[READING PASSAGE — start]
My teenage daughter who is in excellent health has begun to have episodes that we can't find any explaination for. These episodes have only happened when she is lying down. either just before going to sleep or just after having woken up. She feels "pressure or weight" all over her body and is unable to move any muscles or speak. She seems certain that she is fully awake during this time. And feels like she is conciously trying to "fight " the immobility, Is aware of her breathing and heart rate but can't move or call for help. The first time this happened, she was really freaked-out about it and came and woke me up..very upset. As they have happened more often, she is not as scared, because she knows the episode will end.
She thinks that the first episode happened over a year ago. Then happened again nearly a month ago, and has happened a few times since then. Last Sunday morning, she had the episode 3 times.
I have never heard about anything like this...and don't even know what kind (specialist) of a doctor to seek help from.
Any help in what direction we should go with this would be appreciated. Again, she is adament about being awake through these periods of time.
I don't have a clear diagnosis that fit these symptoms.
Normally problems with movement or speech can be referred out to a neurologist. Basic workup would include brain imaging to exclude central neurologic disease.
Another consideration would be sleep paralysis, a disease that is often associated with narcolepsy. More information can be found here:
A referral to a sleep expert, or obtaining a sleep study can be considered.
These options can be discussed with your personal physician.
Followup with your personal physician is essential.
This answer is not intended as and does not substitute for medical advice - the information presented is for patient education only. Please see your personal physician for further evaluation of your individual case.
[READING PASSAGE — finish]
* **PROBLEMS AND TASKS**
- A) Please answer these questions about the passage on the daughter's episodes:
(i) How many times did she have an episode last Sunday morning?
(ii) To what kind of doctor can problems with movement or speech normally be referred?
(iii) What disease is sleep paralysis often associated with?
- B) Copy the passage on the daughter's episodes from "She thinks that" to "seek help from.", swapping "Sunday" for "Saturday".
[DATA EXTRACT — start]
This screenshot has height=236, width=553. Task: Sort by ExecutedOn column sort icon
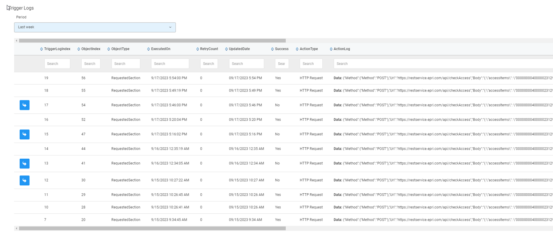pyautogui.click(x=149, y=49)
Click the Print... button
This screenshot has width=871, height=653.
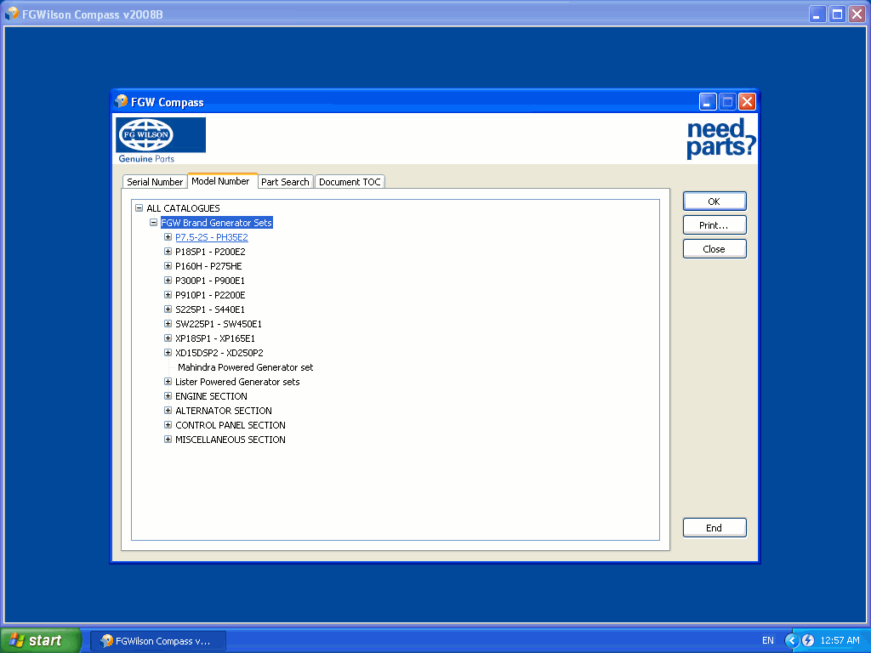714,225
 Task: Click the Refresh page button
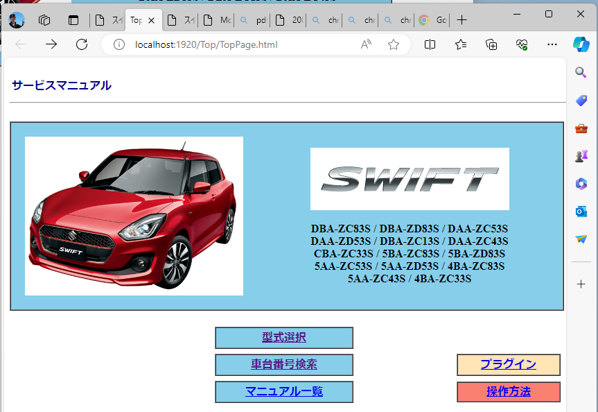[x=82, y=45]
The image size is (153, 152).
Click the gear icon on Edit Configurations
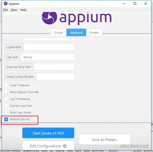pyautogui.click(x=65, y=146)
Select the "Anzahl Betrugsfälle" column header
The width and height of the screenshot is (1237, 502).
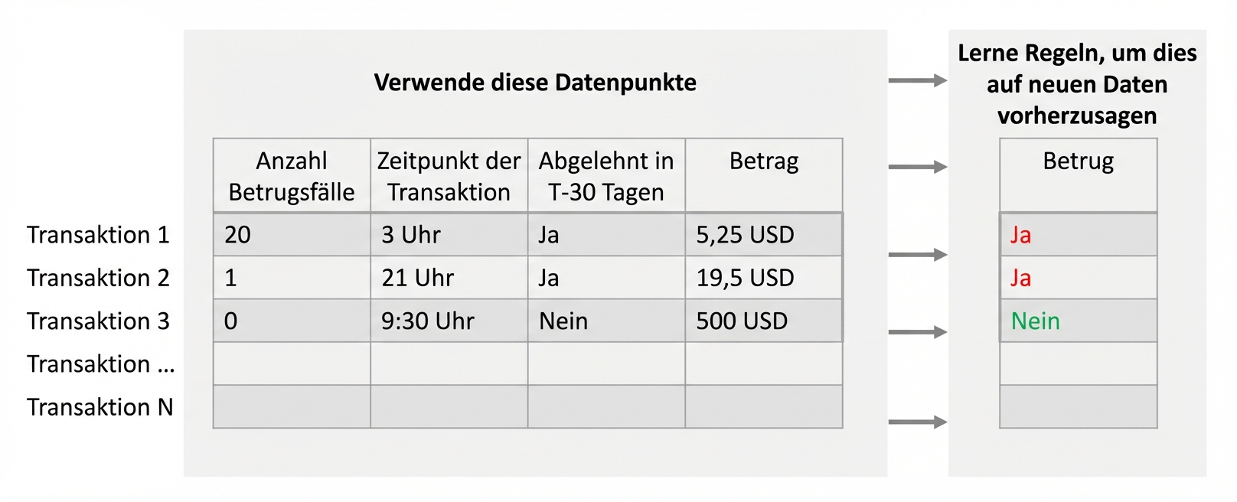[292, 176]
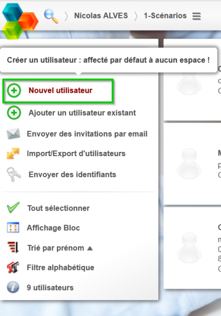Screen dimensions: 221x316
Task: Click the blue info icon beside 9 utilisateurs
Action: click(x=13, y=287)
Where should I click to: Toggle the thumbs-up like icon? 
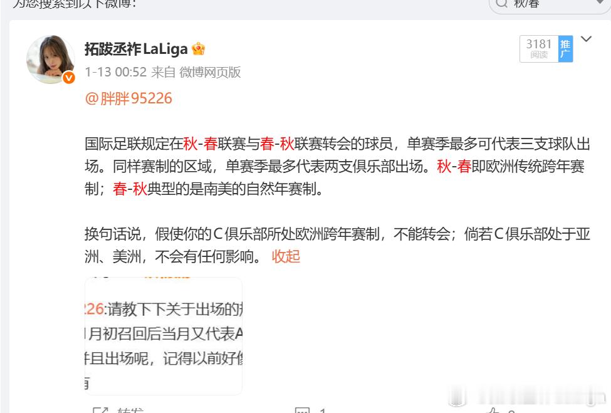tap(493, 410)

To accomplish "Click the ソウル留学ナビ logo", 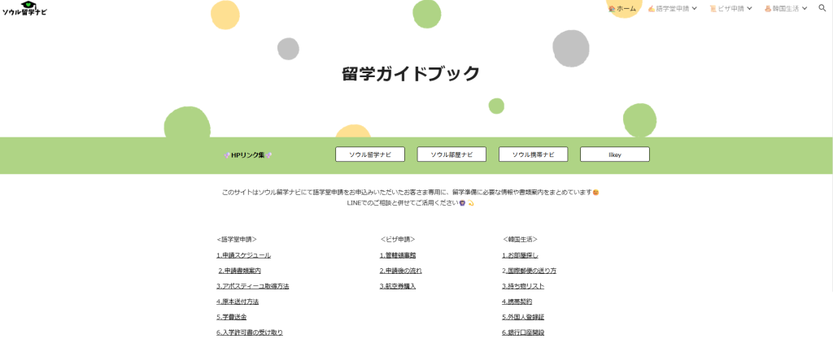I will tap(24, 9).
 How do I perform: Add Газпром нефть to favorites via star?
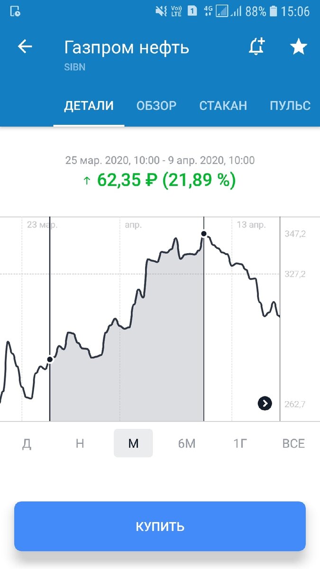pos(299,47)
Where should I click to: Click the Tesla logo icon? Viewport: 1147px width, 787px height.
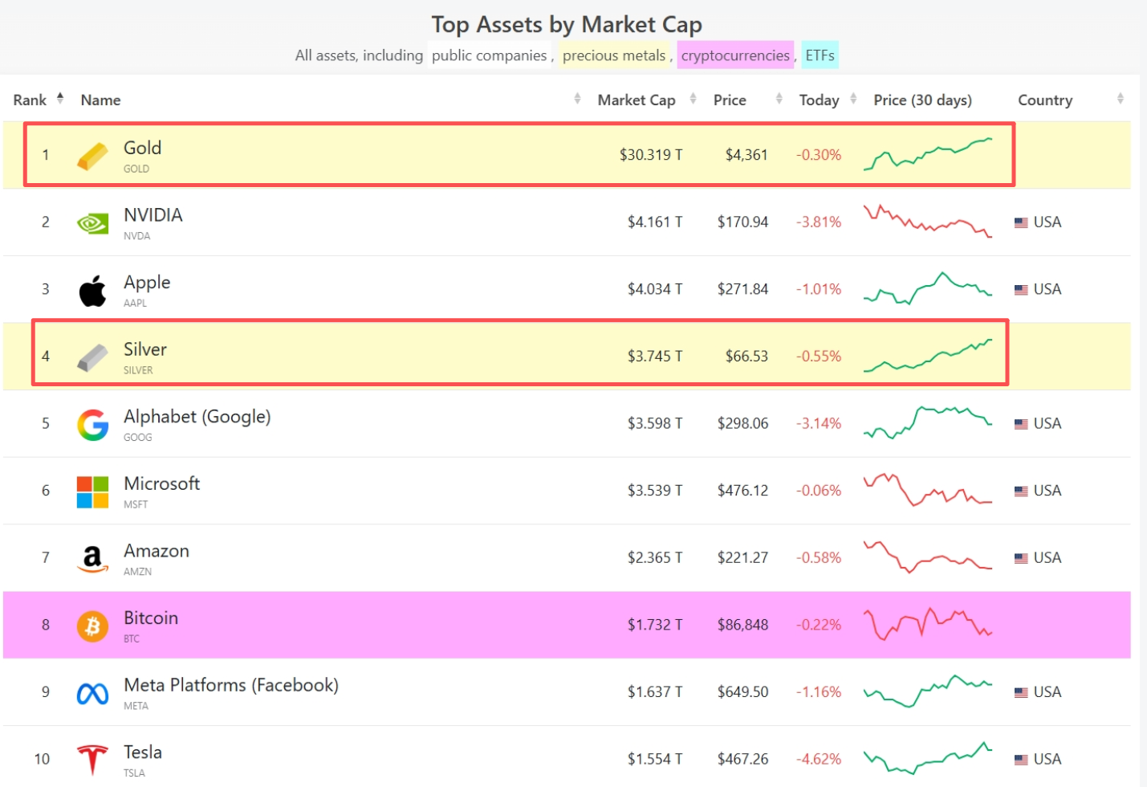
[DATA EXTRACT — finish]
* **EXPECTED OUTPUTS**
- A)
(i) 3 times
(ii) A neurologist
(iii) Narcolepsy

- B)
She thinks that the first episode happened over a year ago. Then happened again nearly a month ago, and has happened a few times since then. Last Saturday morning, she had the episode 3 times.
I have never heard about anything like this...and don't even know what kind (specialist) of a doctor to seek help from.